In-and-Out tasted bland after coming back from Cambodia.

Yes, most countries are developing faster than Cambodia.  No infrastructure.  Garbage everywhere.

Yes, there was political instability with the biggest protest in 30 years.

Yes,  I feared social anarchy, plotting my escape to the US embassy or Vietnam.

But after biting into that burger, I couldn't help but feel sorry for the United States.

The United States has one of the most sophisticated infrastructure for growing, transporting, and even scientifically analyzing what we eat.  Yet most American food lacks the capacity to provide nourishment and satisfaction after eating.

Rich and poor Americans alike are constantly hungry, thinking that nourishment comes from quantity, not quality.

Exactly a day after coming back to the US, I walked into Target with my friends.  I was shocked at how sterile the food was.  A whole aisle dedicated to food in bar-form, some only 100 calories!  Boxes are covered with photo-shopped pictures with numbers and chemicals only an organic chemist would understand.  All provide the illusion of fulfillment.

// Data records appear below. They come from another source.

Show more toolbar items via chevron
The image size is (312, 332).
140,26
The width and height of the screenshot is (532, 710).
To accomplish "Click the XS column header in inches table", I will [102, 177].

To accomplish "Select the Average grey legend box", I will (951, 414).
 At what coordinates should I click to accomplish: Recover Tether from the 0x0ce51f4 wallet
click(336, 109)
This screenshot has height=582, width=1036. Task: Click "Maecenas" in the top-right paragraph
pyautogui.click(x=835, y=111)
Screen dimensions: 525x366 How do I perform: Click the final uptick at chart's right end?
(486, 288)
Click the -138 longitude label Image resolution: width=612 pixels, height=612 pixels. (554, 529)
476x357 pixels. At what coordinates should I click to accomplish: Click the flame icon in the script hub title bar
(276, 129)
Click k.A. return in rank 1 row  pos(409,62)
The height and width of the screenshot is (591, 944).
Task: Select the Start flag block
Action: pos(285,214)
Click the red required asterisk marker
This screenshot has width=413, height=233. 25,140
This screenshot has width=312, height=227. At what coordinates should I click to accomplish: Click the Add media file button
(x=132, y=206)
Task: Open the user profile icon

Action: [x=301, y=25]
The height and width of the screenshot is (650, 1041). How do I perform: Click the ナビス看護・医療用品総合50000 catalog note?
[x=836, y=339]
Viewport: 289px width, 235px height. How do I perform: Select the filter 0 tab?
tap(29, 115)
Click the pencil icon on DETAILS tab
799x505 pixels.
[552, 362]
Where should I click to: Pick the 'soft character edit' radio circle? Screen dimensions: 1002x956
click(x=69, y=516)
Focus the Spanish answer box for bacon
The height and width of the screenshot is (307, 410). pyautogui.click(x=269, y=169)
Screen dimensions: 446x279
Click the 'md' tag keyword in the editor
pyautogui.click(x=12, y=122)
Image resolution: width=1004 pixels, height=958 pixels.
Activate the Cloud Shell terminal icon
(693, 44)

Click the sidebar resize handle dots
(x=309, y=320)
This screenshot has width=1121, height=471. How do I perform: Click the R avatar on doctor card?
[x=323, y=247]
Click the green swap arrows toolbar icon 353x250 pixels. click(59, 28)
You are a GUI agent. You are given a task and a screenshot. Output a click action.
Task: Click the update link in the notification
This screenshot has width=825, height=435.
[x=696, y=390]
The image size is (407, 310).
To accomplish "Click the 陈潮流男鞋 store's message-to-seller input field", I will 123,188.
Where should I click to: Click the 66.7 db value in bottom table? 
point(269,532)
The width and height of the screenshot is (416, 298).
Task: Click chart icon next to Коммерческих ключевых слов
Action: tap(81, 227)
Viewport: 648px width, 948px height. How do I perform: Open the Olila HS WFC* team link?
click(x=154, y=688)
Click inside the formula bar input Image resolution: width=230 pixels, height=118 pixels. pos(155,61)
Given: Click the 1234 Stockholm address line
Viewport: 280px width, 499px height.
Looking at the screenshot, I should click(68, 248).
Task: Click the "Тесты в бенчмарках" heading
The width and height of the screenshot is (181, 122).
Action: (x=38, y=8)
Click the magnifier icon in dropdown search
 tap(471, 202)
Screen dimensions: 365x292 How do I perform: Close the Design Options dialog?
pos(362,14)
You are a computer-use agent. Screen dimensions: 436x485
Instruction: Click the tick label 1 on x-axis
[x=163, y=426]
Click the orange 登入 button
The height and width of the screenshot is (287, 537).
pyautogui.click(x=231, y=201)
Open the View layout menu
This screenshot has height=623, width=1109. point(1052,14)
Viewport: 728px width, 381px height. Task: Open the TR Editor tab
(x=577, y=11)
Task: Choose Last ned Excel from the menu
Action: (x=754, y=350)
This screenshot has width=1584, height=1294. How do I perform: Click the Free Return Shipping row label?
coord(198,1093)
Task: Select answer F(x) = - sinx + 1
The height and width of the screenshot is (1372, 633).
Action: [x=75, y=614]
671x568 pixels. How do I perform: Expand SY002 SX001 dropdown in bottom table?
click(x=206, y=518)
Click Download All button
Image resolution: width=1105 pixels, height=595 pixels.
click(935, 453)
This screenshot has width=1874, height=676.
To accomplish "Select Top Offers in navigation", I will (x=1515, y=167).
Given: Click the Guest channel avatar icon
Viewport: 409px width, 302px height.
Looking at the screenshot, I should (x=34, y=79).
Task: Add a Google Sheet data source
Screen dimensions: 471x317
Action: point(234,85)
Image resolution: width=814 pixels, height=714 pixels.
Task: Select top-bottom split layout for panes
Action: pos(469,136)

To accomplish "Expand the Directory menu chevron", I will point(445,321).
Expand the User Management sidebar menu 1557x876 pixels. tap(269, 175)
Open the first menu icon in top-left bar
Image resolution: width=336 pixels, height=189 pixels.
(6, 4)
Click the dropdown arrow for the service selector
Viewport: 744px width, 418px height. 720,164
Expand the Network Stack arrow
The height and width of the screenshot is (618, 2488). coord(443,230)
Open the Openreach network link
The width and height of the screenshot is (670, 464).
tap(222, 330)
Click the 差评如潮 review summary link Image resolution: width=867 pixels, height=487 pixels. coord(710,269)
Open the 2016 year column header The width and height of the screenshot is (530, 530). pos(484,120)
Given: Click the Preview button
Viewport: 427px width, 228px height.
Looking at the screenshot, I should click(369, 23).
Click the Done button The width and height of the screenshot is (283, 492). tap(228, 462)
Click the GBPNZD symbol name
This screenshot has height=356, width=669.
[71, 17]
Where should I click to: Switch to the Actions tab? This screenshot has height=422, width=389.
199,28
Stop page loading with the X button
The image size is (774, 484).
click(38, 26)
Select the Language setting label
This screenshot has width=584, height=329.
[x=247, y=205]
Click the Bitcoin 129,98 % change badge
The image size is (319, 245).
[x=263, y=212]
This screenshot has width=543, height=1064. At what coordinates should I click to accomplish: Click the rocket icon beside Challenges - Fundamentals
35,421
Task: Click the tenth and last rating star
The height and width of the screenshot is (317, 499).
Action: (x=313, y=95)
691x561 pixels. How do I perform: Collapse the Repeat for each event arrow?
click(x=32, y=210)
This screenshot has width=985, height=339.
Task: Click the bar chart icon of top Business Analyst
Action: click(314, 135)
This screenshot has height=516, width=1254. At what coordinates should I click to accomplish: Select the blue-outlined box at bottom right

Food in Cambodia is about survival and instinct.  Although some food borrows techniques from modern agricultural science, most of it is still unchanged and organic.

When you drive half an hour away from the city, tanned faces of farmers are sweating, bending, and plucking.  All hope their crop produces something.  The green rice paddy is checkered with patches of dry dirt and weeds.  These are the failures unable to feed, a little closer to death.

The harvest then gets packed briskly and tightly onto anything that runs on gasoline, only to be hoisted across pock-marked roads.

Delivery, seller, buyer all  converge to market, a canopy-covered sweaty arena of organized chaos.  Everyone's movement figuratively and literally tries to survive the mass chaos.

A pedestrian is almost run over by a motorcycle weighed down by onions.

The seller haggles high.  The buyer low.

Mothers and daughters looking, rubbing, smelling, using their feminine instinct to satisfy their family's guts.

Everyone follows the instinct fighting for the last penny.

When the prizes are bought, the food was harvested or killed within the same 24 hours.

The buyer is usually the cook as well.  A good cook will be like a mother tending her baby as she cleans and nurtures the food with all the love and affection she can give.  Sometimes sweating for another 3 hours in the kitchen heat.  When all is said and done, the food is ready to provide nourishment.  When you eat, you feel the power of food down to your very bones.

Food in Cambodia completely satisfies the instinct for hunger.